Phosphor-coated plates, scanned by a Konica computed radiography reader, delivered crystal clear images of a bone gone wrong. The middle phalanx, I learned digitally, had been struck with such force as to be knocked off the proximal phalanx.

The dislocation was far less dire than I had imagined. Moments after that errant football collided with my left hand, I noticed blood. Broken skin and a misshapen finger conjured unpleasant thoughts in the mind of my nurse, an obviously empathetic person, who stopped short of telling me what she thought might be wrong—then gave it away by wincing. With a mental picture forming of orthopedic surgery and pins sticking out of my pinky, I waited.

Relief from that concern came at the cost of less than $100: procedure code 73140TC -- "radiology-extremity." The digital radiograph was all my attending physician needed to set a course of action. A shot of local anesthetic on each side of the joint set the stage for my doc to push the middle bone back to where it should be.

I had avoided surgery—or so I thought. A couple of weeks later, my Explanation of Benefits from Empire Blue Cross Blue Shield told me that the physician had performed "surgery –bone/muscle." Empire's negotiated discounts cut the procedure charge to $595 and the office visit to $110. I did a quick tally and found that, for about 20 minutes' work, plus 10 minutes downtime for the anesthetic to take effect, my provider earned $700. In contrast, the images that clearly identified the problem and guided its solution incurred a discounted charge of $85.

Something was clearly wrong. One commission after another had been telling me and the rest of America that imaging was driving the cost of healthcare. For example, only a few months earlier, I read in the New England Journal of Medicine that imaging is among the fastest, if not the fastest, growing component of physician services covered by Medicare. It made me wonder whether, rather than focusing on imaging, maybe we should look at what patients are getting for the services they are charged for.

Relocating bones takes skill and training. But my bones were relocated in a matter of a few minutes. The charge for doing so was added to the cost of the doctor visit. What exactly did I get from the visit that was worth 110 bucks? Should I really be charged for the visit to the doctor and for the procedure, which took place during the visit? And what of the procedure itself? Is 30 minutes of anyone's time really worth $700?

One can argue persuasively that our fee-for-service system compensates providers for their knowledge as much as their time.

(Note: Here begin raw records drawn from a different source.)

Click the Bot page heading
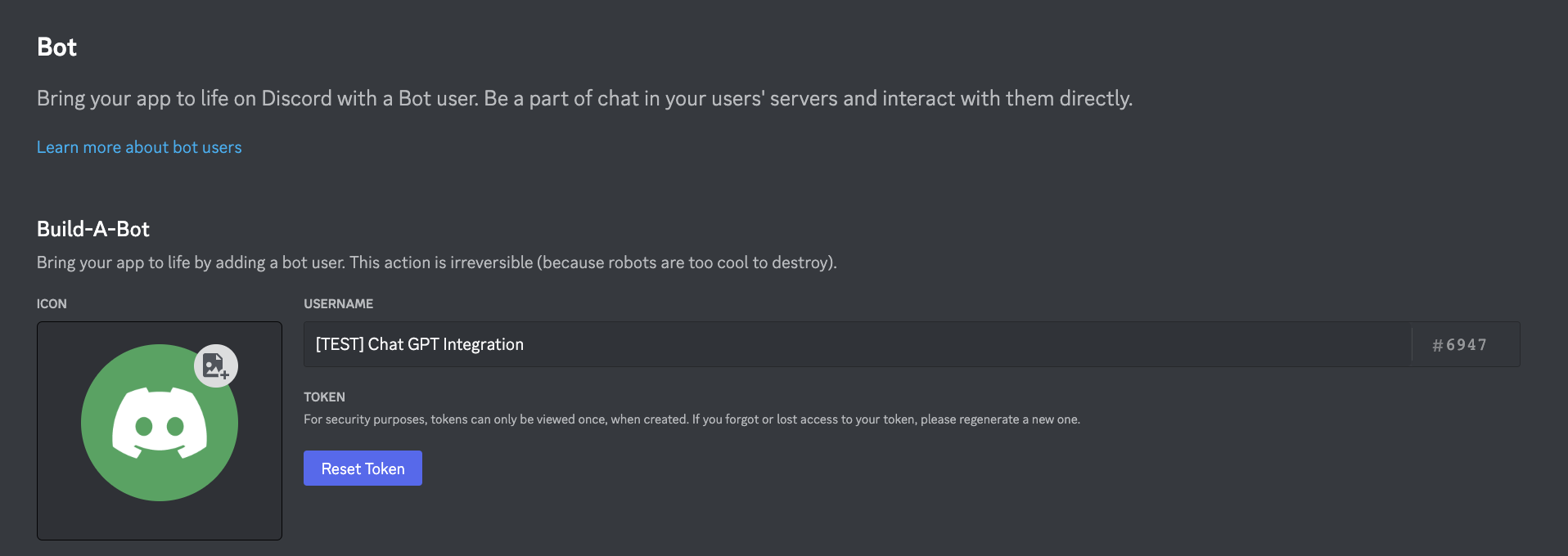click(56, 47)
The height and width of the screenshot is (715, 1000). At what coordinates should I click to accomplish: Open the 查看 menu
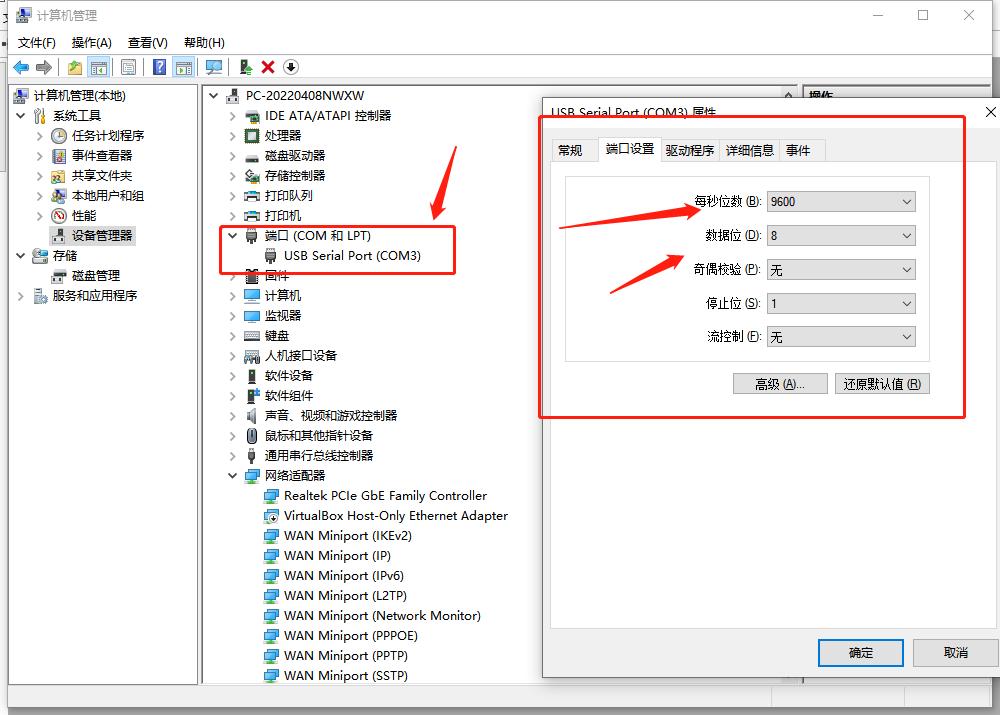tap(146, 42)
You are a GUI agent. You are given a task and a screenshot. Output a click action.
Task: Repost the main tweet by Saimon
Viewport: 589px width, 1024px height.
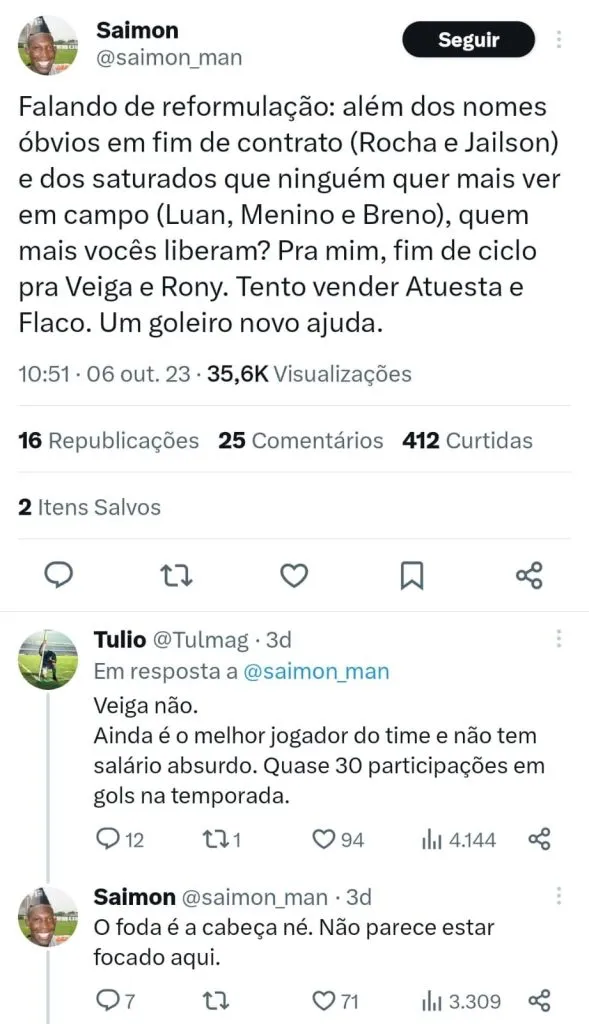click(176, 575)
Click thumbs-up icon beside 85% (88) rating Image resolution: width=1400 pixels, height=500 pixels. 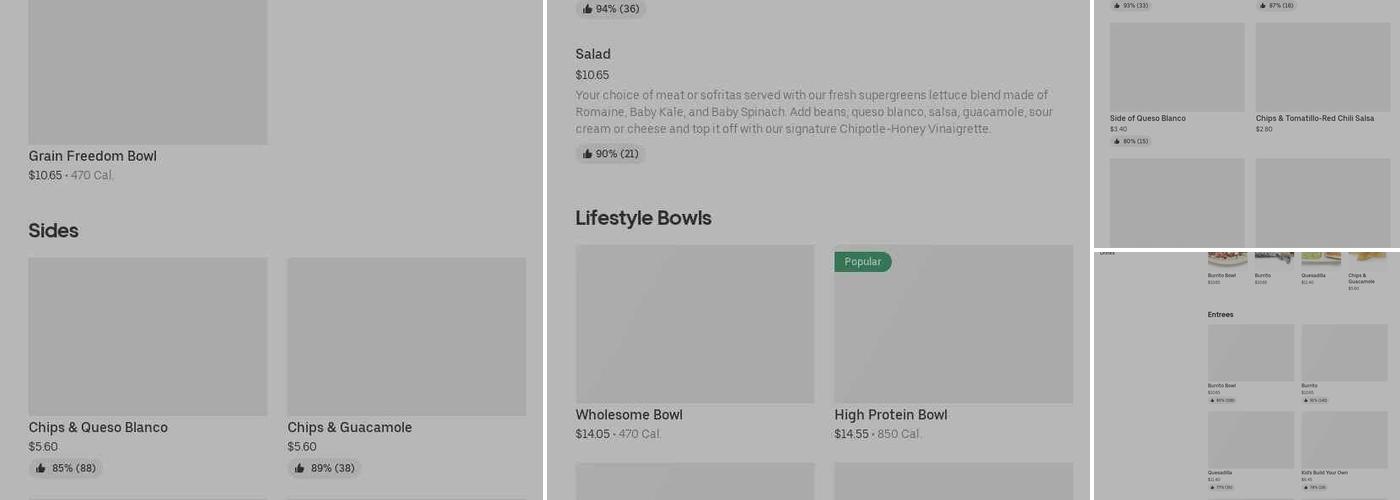[41, 468]
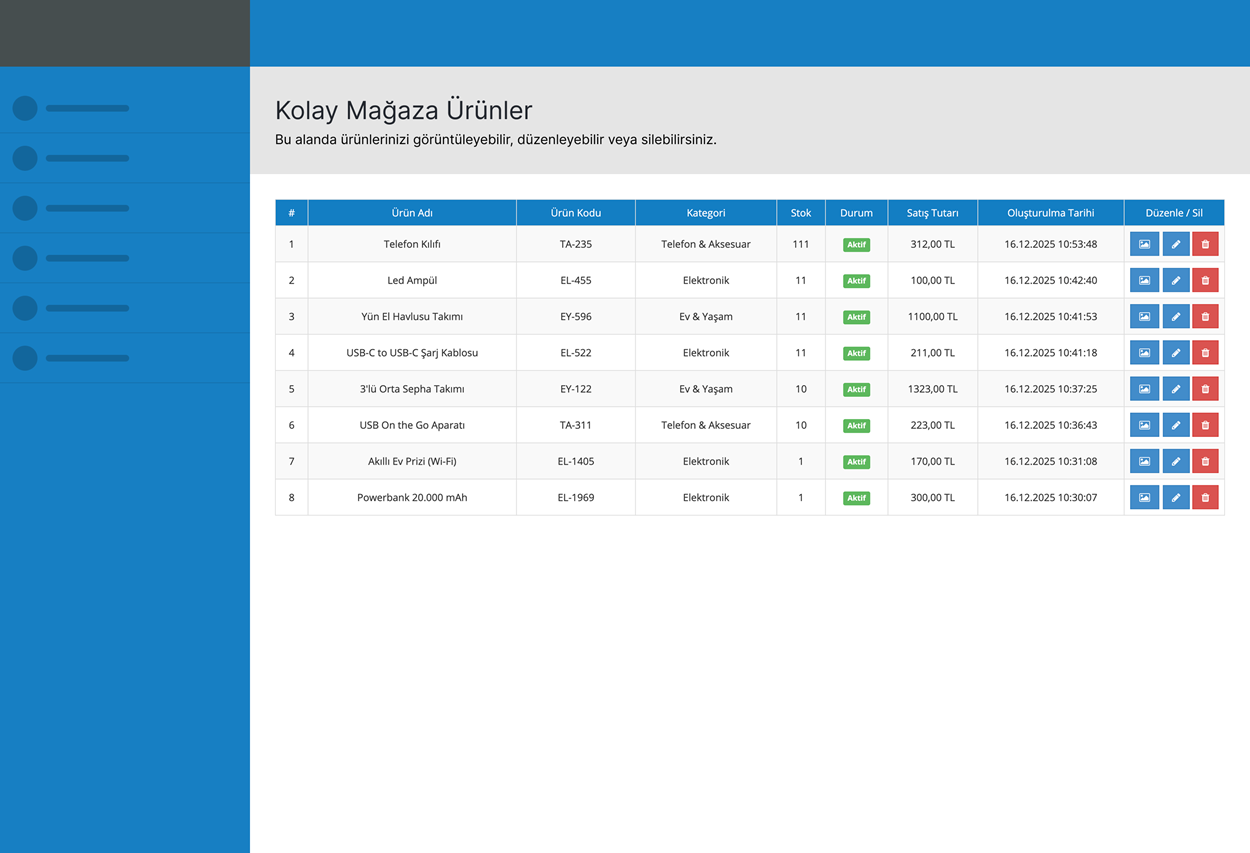1250x853 pixels.
Task: Click the Kategori column header
Action: click(x=706, y=213)
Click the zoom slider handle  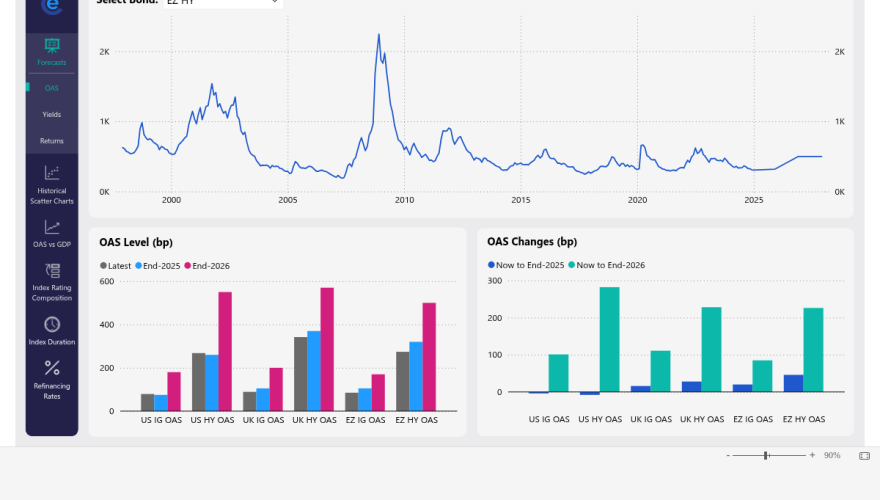(766, 455)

For example, I would not consider it a deal for someone trained in, say, construction or meteorology to spend an hour or two relocating my pinky finger. But, similarly, I would not have wanted my urgent care specialist to treat me for a dislocated finger without using radiography to look inside. So why do we accept charges nearly 10 times those of imaging and then berate as wasteful the scan that made the intervention possible?

Over the last couple of years, I have found that the speed at which I ascend stairs or even just walk through the living room en route to the TV remote is directly proportional to how hard I try to keep up with my teenage sons and their friends. As I creep toward becoming a Medicare beneficiary, my right calf and left Achilles are already paying the toll for having children who play high school football and soccer.

I can hardly imagine what kinds of procedures might be charged to remedy the problems that may crop up in the future. But I'm willing to bet imaging will be the least expensive of them.